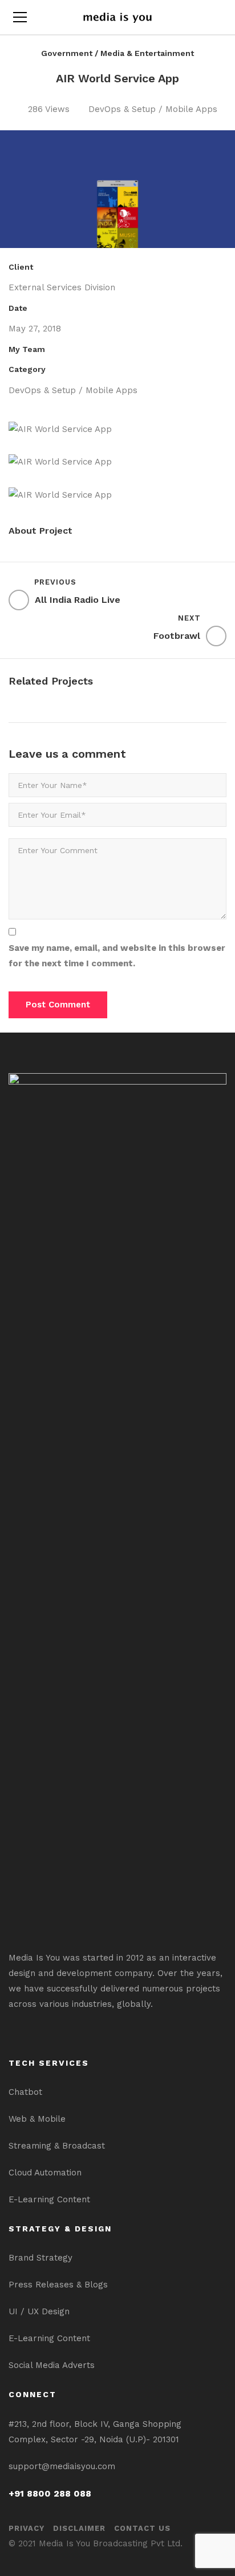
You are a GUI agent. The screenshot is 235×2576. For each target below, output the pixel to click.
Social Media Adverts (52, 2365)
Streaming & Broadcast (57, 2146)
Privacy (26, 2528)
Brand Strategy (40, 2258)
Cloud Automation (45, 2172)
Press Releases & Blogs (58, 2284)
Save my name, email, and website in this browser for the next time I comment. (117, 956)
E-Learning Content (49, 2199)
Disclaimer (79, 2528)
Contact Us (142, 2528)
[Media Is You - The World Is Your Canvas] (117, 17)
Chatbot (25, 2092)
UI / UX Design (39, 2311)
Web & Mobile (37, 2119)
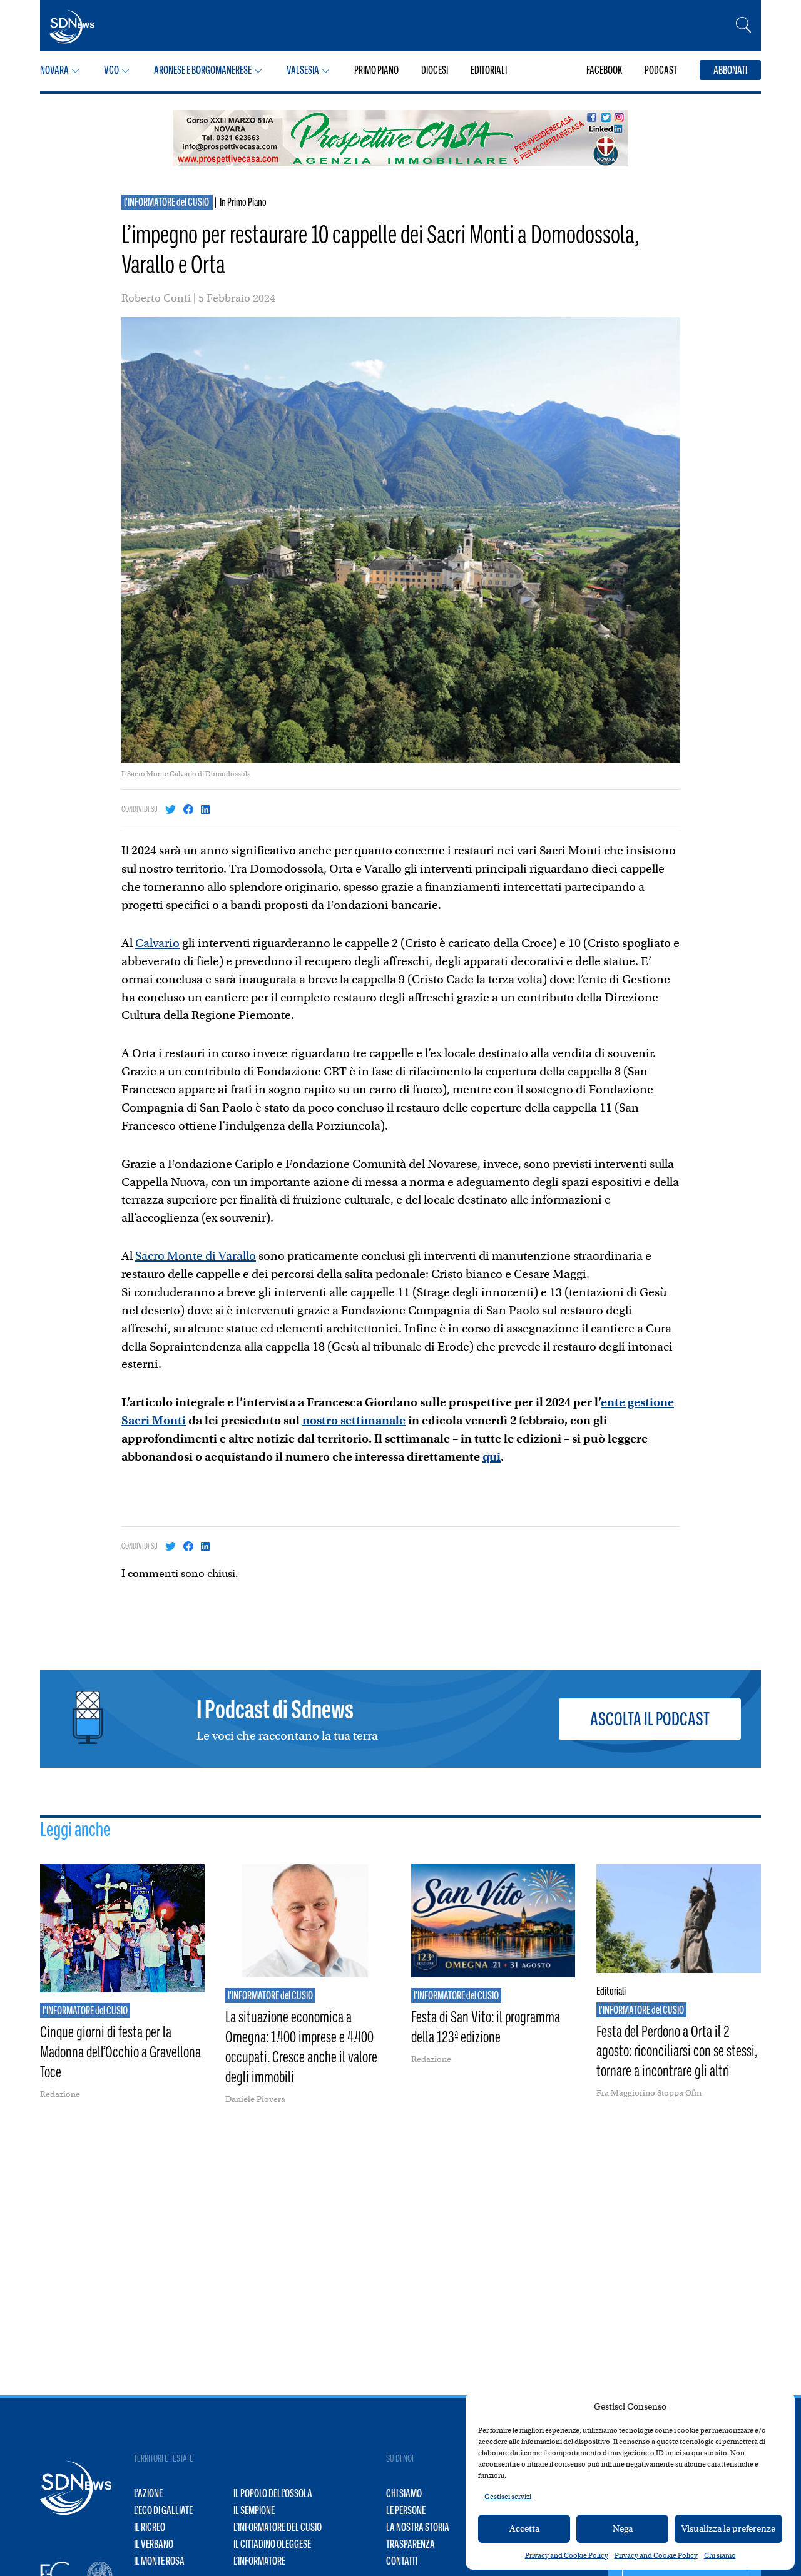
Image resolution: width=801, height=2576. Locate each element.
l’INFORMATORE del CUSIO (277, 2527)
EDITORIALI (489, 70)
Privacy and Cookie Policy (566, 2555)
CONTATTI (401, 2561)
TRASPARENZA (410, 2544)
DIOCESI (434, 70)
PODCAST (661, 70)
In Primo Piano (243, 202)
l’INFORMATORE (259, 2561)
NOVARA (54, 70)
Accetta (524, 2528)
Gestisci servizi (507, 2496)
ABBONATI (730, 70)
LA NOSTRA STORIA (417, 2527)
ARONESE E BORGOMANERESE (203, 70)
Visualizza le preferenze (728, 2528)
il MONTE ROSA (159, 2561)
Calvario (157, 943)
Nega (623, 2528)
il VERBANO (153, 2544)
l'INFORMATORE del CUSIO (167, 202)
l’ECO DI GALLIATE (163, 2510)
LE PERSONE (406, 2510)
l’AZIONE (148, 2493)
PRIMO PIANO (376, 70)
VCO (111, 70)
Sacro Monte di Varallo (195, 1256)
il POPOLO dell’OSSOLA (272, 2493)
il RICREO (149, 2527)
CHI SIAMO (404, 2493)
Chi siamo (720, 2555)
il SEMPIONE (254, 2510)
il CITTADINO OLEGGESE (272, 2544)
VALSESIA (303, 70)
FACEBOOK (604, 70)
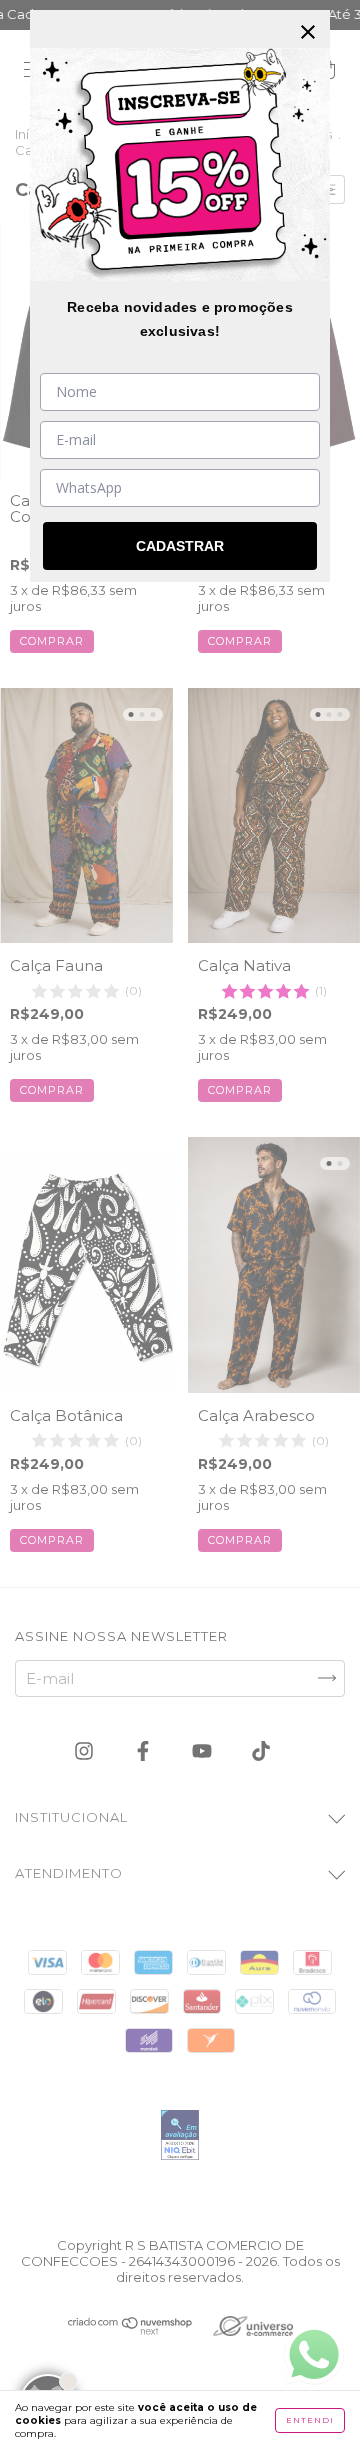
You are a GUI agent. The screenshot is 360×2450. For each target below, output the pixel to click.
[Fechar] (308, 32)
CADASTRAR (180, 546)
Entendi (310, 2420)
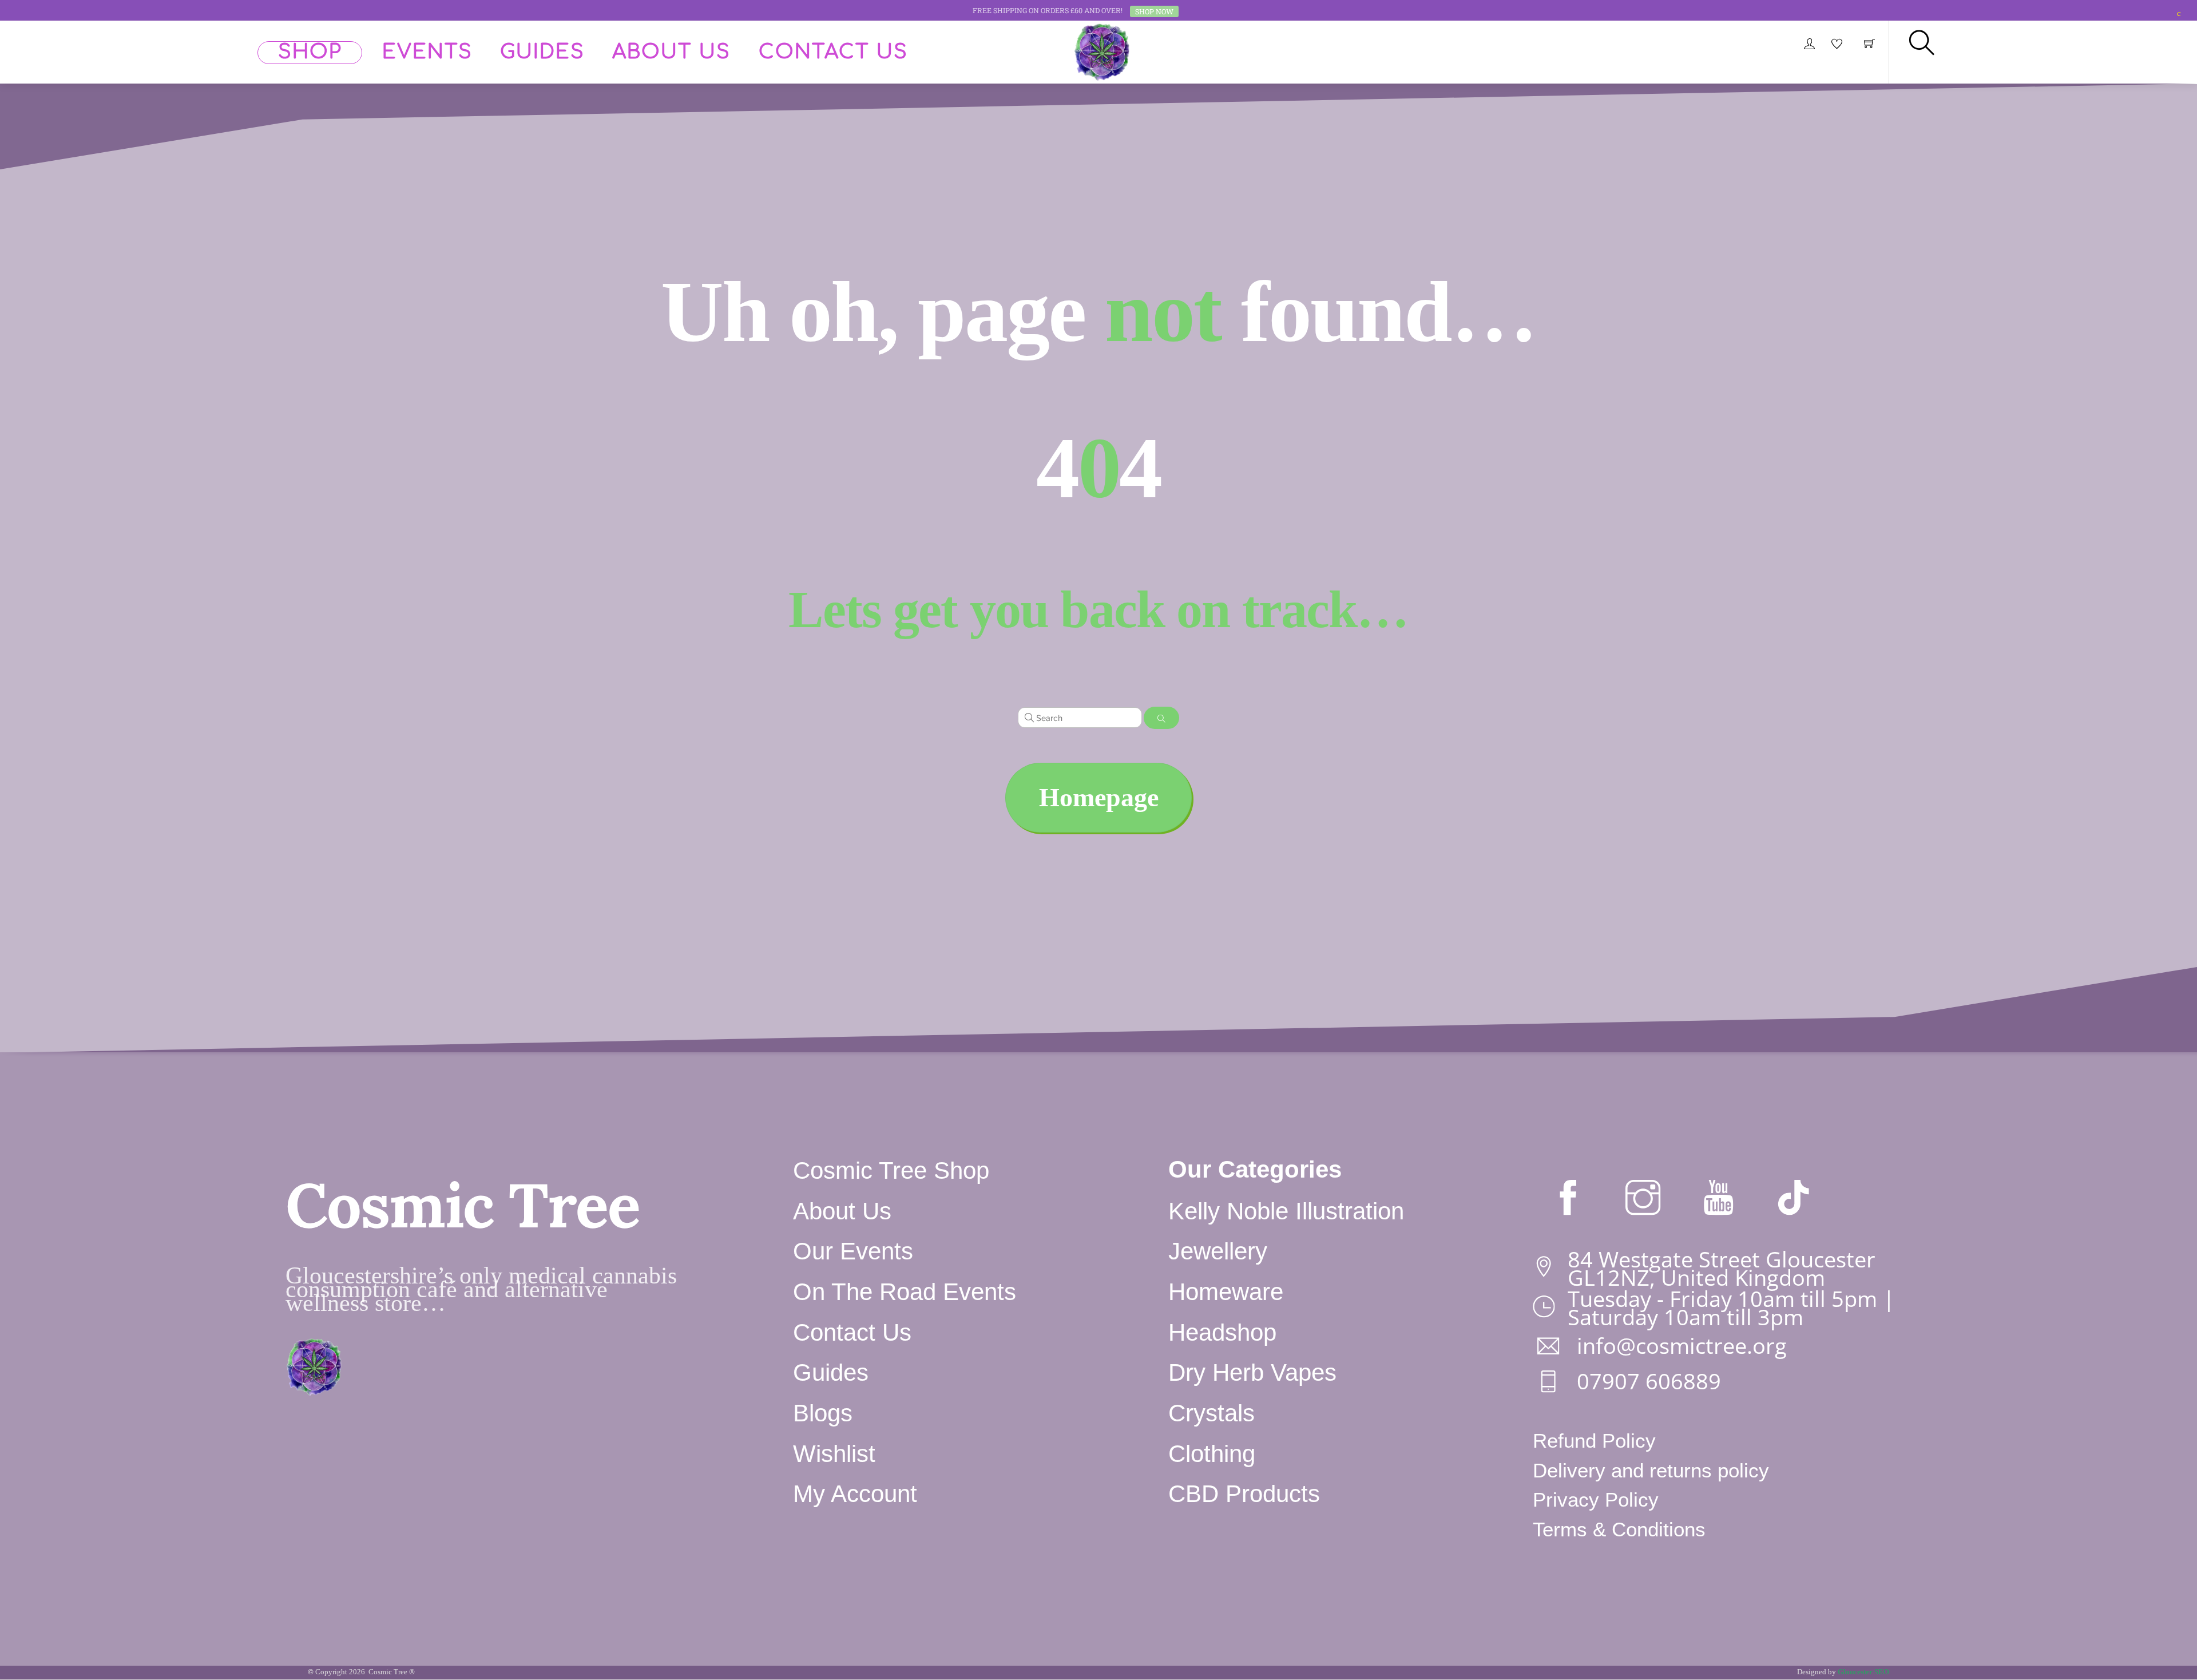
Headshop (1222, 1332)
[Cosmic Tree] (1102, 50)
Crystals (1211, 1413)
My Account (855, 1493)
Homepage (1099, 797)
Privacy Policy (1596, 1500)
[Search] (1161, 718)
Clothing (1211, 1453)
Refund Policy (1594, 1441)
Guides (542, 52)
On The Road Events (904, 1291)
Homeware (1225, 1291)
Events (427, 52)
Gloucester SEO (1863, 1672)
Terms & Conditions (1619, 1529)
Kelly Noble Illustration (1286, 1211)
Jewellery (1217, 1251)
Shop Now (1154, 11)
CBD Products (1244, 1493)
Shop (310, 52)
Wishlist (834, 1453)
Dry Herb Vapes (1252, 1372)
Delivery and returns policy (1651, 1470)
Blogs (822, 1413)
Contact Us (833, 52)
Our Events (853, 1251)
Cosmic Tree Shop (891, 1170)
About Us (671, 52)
-------------------------
■ WHAT YOU ARE ASKED TO DO
Between and including the line with "l'INFORMATORE del CUSIO (167, 202)" and the line with "Cosmic Tree Shop (891, 1170)", repeat every line exactly as it appears above, with pictures left out.

■ RESULT FOR THIS EXERCISE
l'INFORMATORE del CUSIO (167, 202)
l’ECO DI GALLIATE (163, 2510)
LE PERSONE (406, 2510)
l’AZIONE (148, 2493)
PRIMO PIANO (376, 70)
VCO (111, 70)
Sacro Monte di Varallo (195, 1256)
il POPOLO dell’OSSOLA (272, 2493)
il RICREO (149, 2527)
CHI SIAMO (404, 2493)
Chi siamo (720, 2555)
il SEMPIONE (254, 2510)
il CITTADINO OLEGGESE (272, 2544)
VALSESIA (303, 70)
FACEBOOK (604, 70)
You are a GUI agent. The screenshot is 360×2450. For each target below, output the pixel to click.
[Fechar] (308, 32)
CADASTRAR (180, 546)
Entendi (310, 2420)
Headshop (1222, 1332)
[Cosmic Tree] (1102, 50)
Crystals (1211, 1413)
My Account (855, 1493)
Homepage (1099, 797)
Privacy Policy (1596, 1500)
[Search] (1161, 718)
Clothing (1211, 1453)
Refund Policy (1594, 1441)
Guides (542, 52)
On The Road Events (904, 1291)
Homeware (1225, 1291)
Events (427, 52)
Gloucester SEO (1863, 1672)
Terms & Conditions (1619, 1529)
Kelly Noble Illustration (1286, 1211)
Jewellery (1217, 1251)
Shop Now (1154, 11)
CBD Products (1244, 1493)
Shop (310, 52)
Wishlist (834, 1453)
Dry Herb Vapes (1252, 1372)
Delivery and returns policy (1651, 1470)
Blogs (822, 1413)
Contact Us (833, 52)
Our Events (853, 1251)
Cosmic Tree Shop (891, 1170)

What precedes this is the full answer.